Intervention de Agnès Pannier-Runacher

Séance en hémicycle du vendredi 15 mars 2019 à 21h30
Croissance et transformation des entreprises — Article 61

Agnès Pannier-Runacher, secrétaire d'état auprès du ministre de l'économie et des finances :

Avis défavorable, évidemment. Puisque M. Potier a mentionné Jean-Dominique Senard, j'indique que lui-même a fait de la raison d'être un axe fort du management chez Michelin, dans le rapport à l'innovation et dans la conduite quotidienne de l'entreprise. À voir la façon dont elle a été déclinée en partant de cette étoile de changer la mobilité au service de la planète, on en mesure l'extrême puissance. Nombre de chercheurs et d'entrepreneurs, par exemple au sein de l'Observatoire de l'immatériel, appellent cette approche de leurs voeux pour la force qu'elle procure à la conduite d'une entreprise.

Certes, elle ne répond pas à toutes les questions, comme le mode d'exercice de la prochaine négociation annuelle obligatoire ou la définition d'un plan de partage de la valeur, mais elle peut fonder une discussion constructive et utile, notamment avec les partenaires sociaux et l'ensemble des salariés. Je veux donc redire ici à quel point le Gouvernement y est attaché.

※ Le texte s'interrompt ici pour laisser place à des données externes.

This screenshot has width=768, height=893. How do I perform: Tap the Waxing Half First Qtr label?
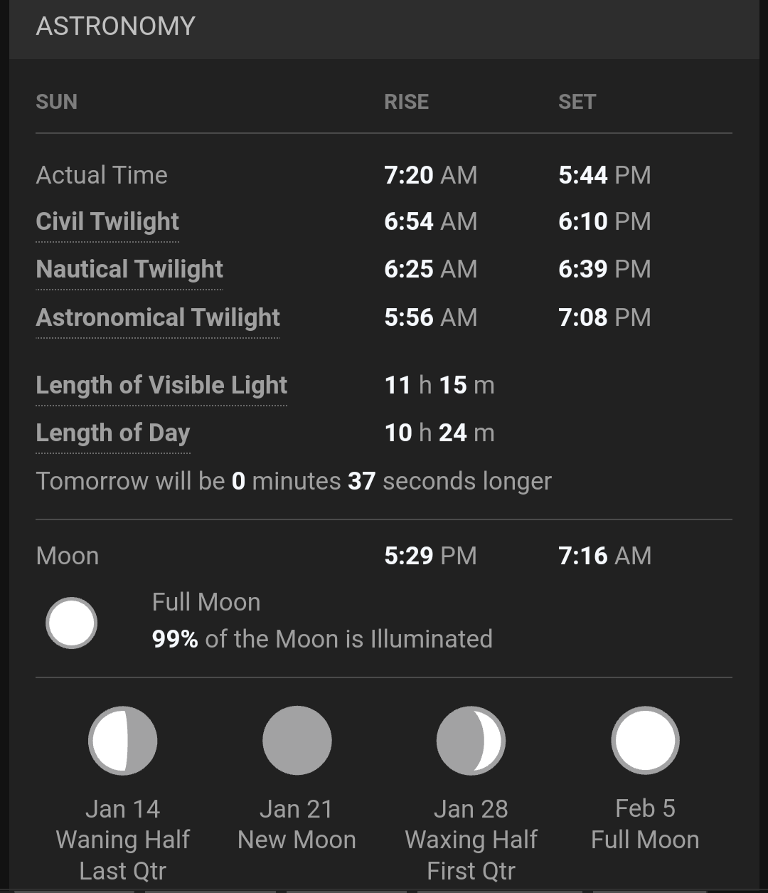pyautogui.click(x=471, y=855)
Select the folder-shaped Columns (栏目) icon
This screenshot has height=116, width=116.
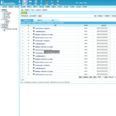[30, 3]
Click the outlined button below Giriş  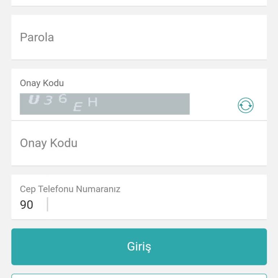[x=139, y=276]
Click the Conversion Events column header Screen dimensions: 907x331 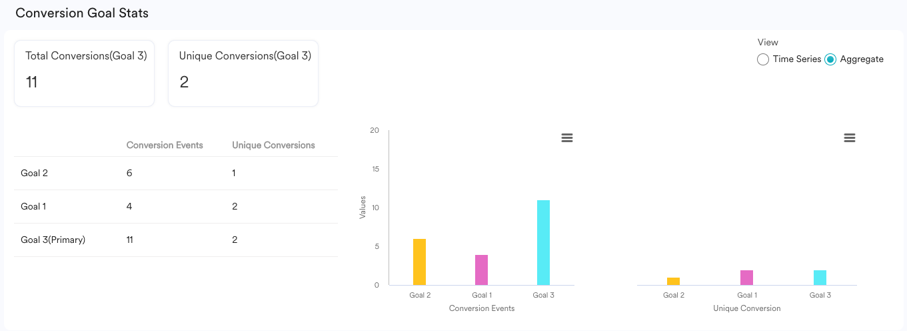[x=165, y=145]
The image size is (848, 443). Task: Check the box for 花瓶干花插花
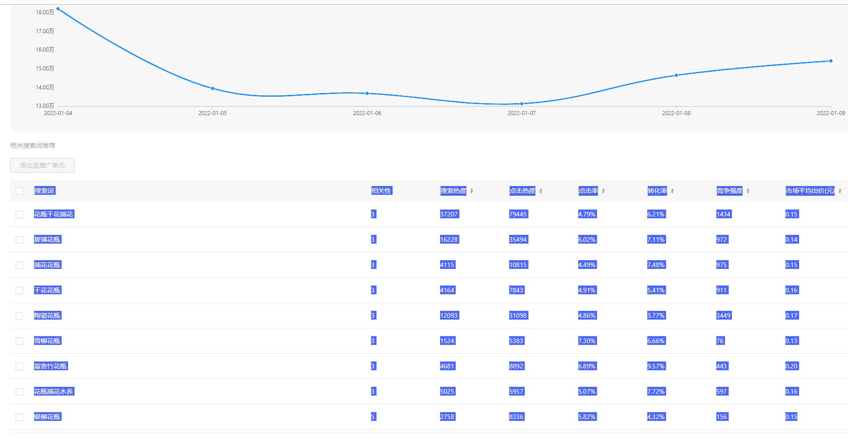(x=19, y=215)
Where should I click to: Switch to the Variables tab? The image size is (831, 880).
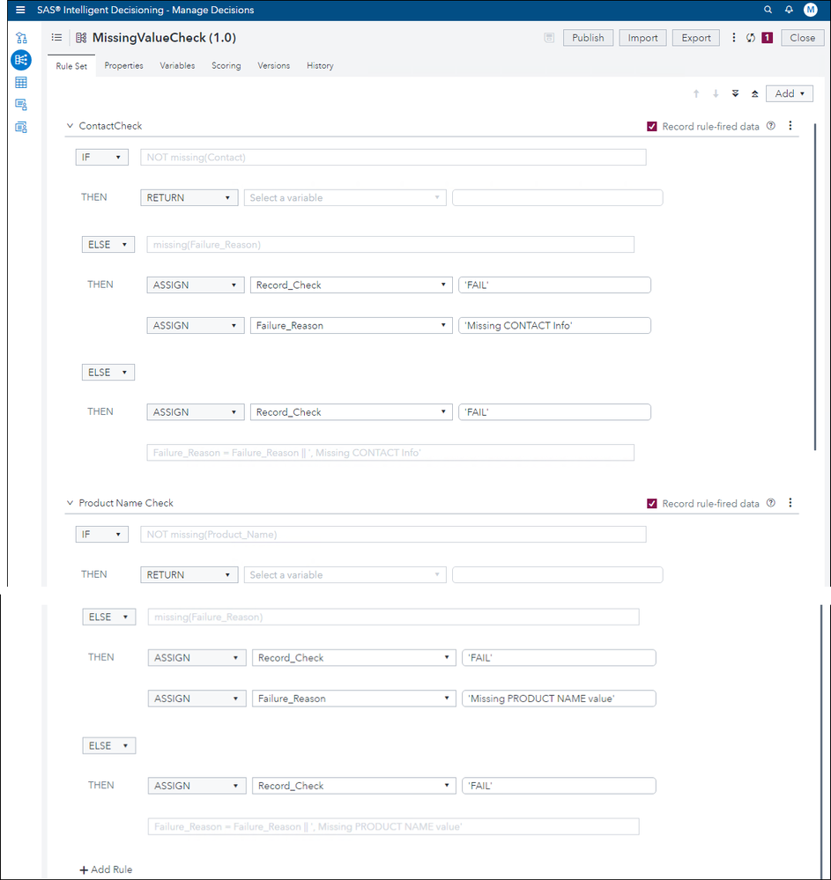click(x=177, y=65)
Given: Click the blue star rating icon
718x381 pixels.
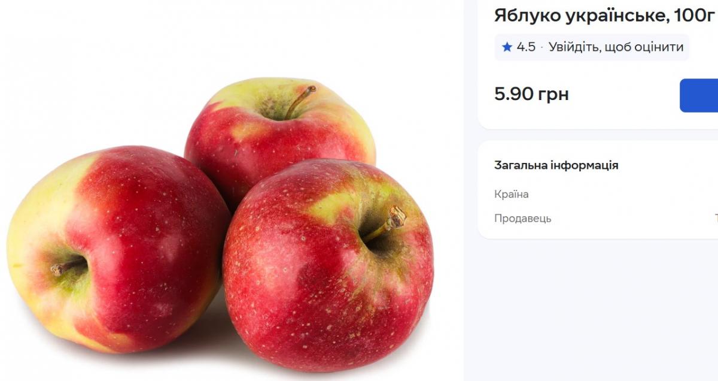Looking at the screenshot, I should pyautogui.click(x=507, y=47).
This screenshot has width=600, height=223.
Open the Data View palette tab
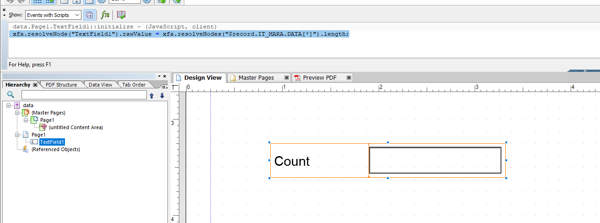[100, 85]
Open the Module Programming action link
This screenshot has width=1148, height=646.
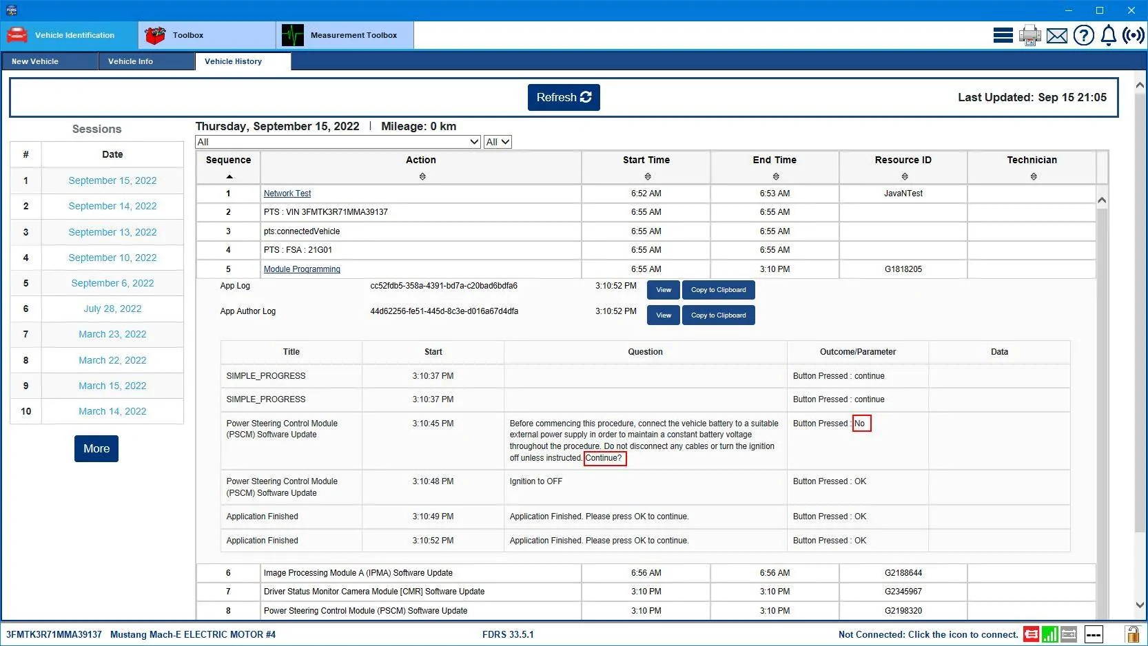(302, 269)
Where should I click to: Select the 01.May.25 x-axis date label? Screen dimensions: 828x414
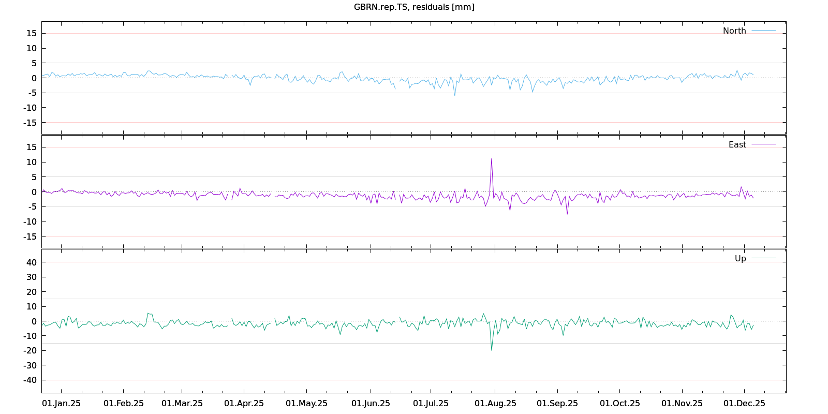pyautogui.click(x=306, y=403)
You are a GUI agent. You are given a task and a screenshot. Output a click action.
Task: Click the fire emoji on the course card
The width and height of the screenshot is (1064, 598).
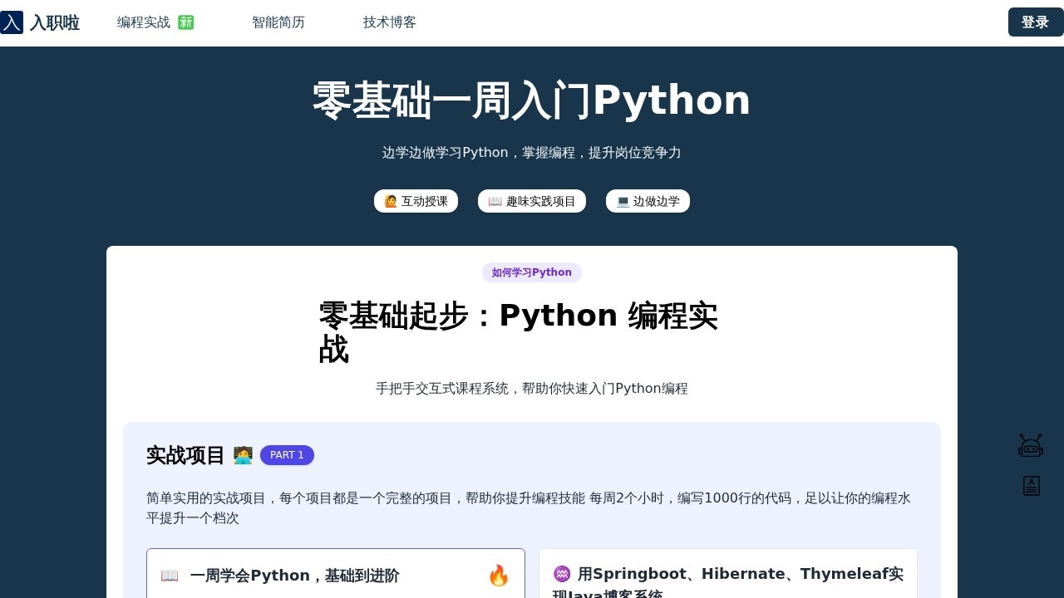(x=499, y=576)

Quant aux remarques de M. Fasquelle, nous en avons déjà discuté en commission spéciale : nous ne partageons pas les mêmes points de vue. Nous pensons que cette mesure a une portée. Comme l'a dit Mme la rapporteure, elle ne fait pas peur aux entreprises, et je trouve heureux qu'elle s'applique à toutes. S'interroger, avec l'ensemble de ses salariés, sur sa raison d'être, c'est sans doute, pour un chef d'entreprise, donner du sens à tous. Cela me semble une dimension importante des attentes sociétales.